CLI
The Marmot CLI provides an easy way to populate your data catalog by ingesting metadata from various data sources. This document explains how to use the ingest
command to bring your data assets into Marmot.
Overview
The ingest
command discovers metadata from configured data sources and catalogs them as assets in Marmot. It supports multiple data sources, can establish lineage relationships between assets, and can attach documentation to assets.
Installation
Automatic Installation
You can install Marmot with the automatic installation script, it's strongly recommended you inspect the contents of any script before piping it into bash.

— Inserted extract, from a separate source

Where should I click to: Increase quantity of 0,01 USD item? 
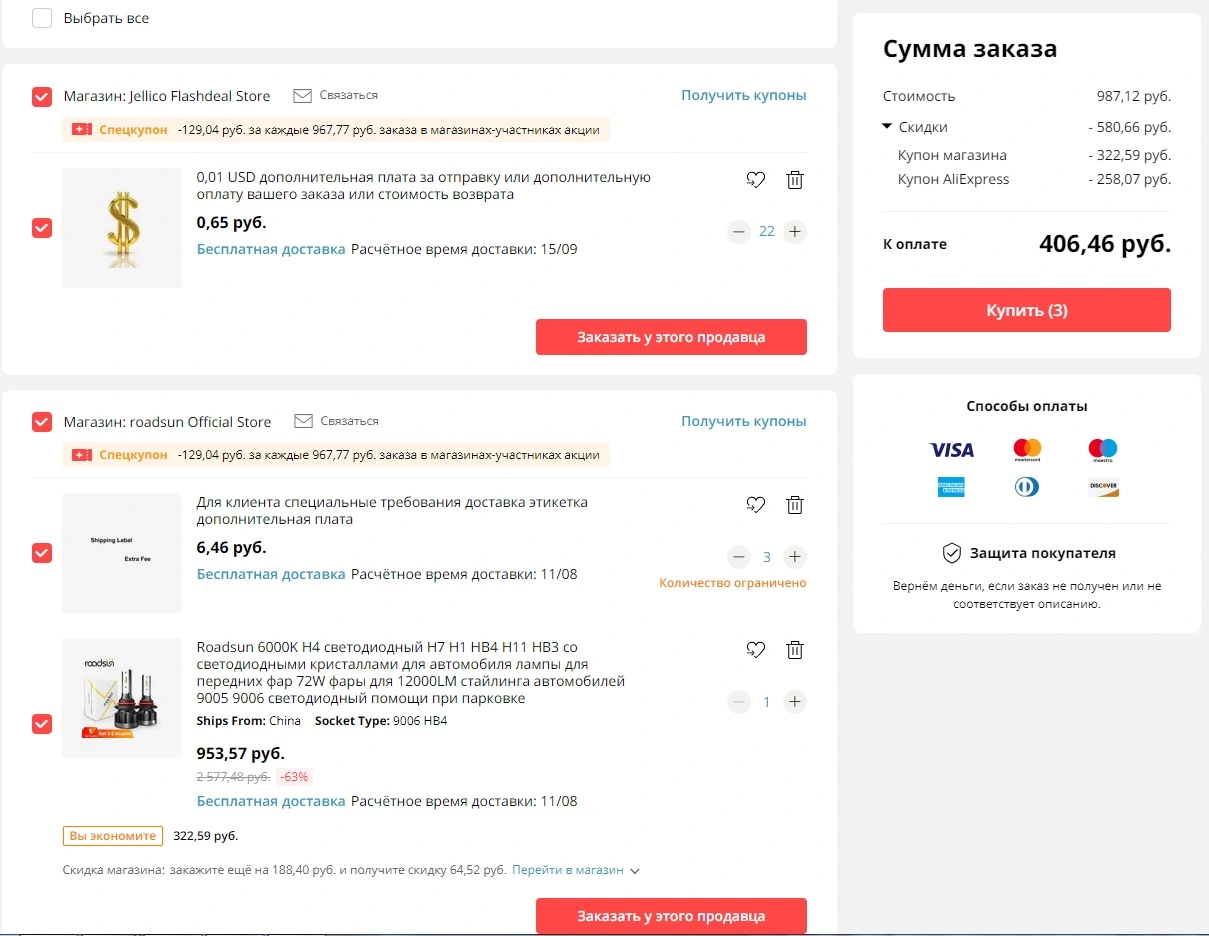pyautogui.click(x=795, y=232)
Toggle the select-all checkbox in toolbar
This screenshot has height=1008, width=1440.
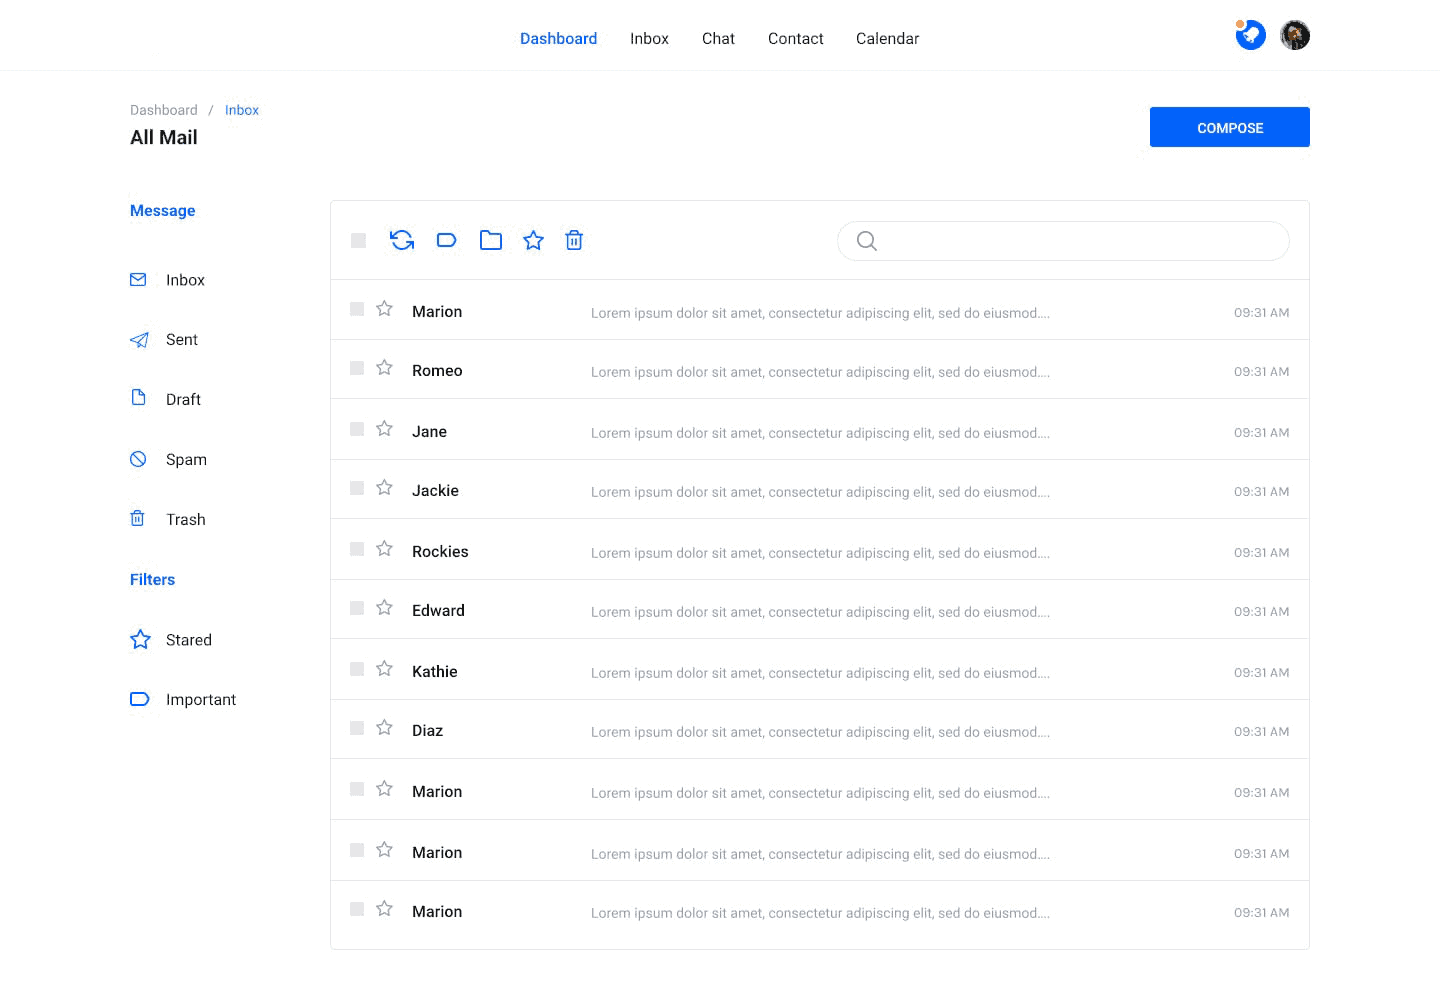click(x=358, y=240)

curl -fsSL get.marmotdata.io | sh
Manual Installation
If you prefer to install manually:
- Download the latest Marmot binary for your platform from GitHub Releases
- Make the binary executable:
chmod +x marmot
- Move the binary to a location in your PATH:
sudo mv marmot /usr/local/bin/
Command Syntax
marmot ingest [flags]
Flags
Flag | Description |
---|---|
--config , -c | Path to ingestion config file |
--host , -H | Marmot API host (default: "http://localhost:8080") |
--api-key , -k | API key for authentication |
Configuration File
The ingest command requires a YAML configuration file that defines the data sources to ingest. The configuration follows this structure:
runs:
- source_type1:
# source-specific configuration
- source_type2:
# source-specific configuration
Where source_type
is one of the supported data source types. You can find all available source types and their available configuration by looking at the Plugins documentation.
Example: Ingesting Kafka Topics
Here's an example configuration for ingesting metadata from a Kafka cluster:
runs:
- kafka:
bootstrap_servers: "kafka-broker:9092"
client_id: "marmot-kafka-plugin"
client_timeout_seconds: 60
authentication:
type: "sasl_plaintext"
username: "username"
password: "password"
mechanism: "PLAIN"
schema_registry:
url: "http://schema-registry:8081"
enabled: true
config:
basic.auth.user.info: "username:password"
This configuration:
- Connects to a Kafka broker at
kafka-broker:9092
with SASL PLAIN authentication - Integrates with a Schema Registry at
http://schema-registry:8081
- Tags all ingested assets with
kafka
andmessaging
tags
To run the ingestion:
marmot ingest -c /path/to/config.yaml -H http://marmot-server:8080 -k your-api-key
Batch Processing
The ingest command processes and uploads assets in batches for efficiency. Lineage relationships are also established between assets where possible.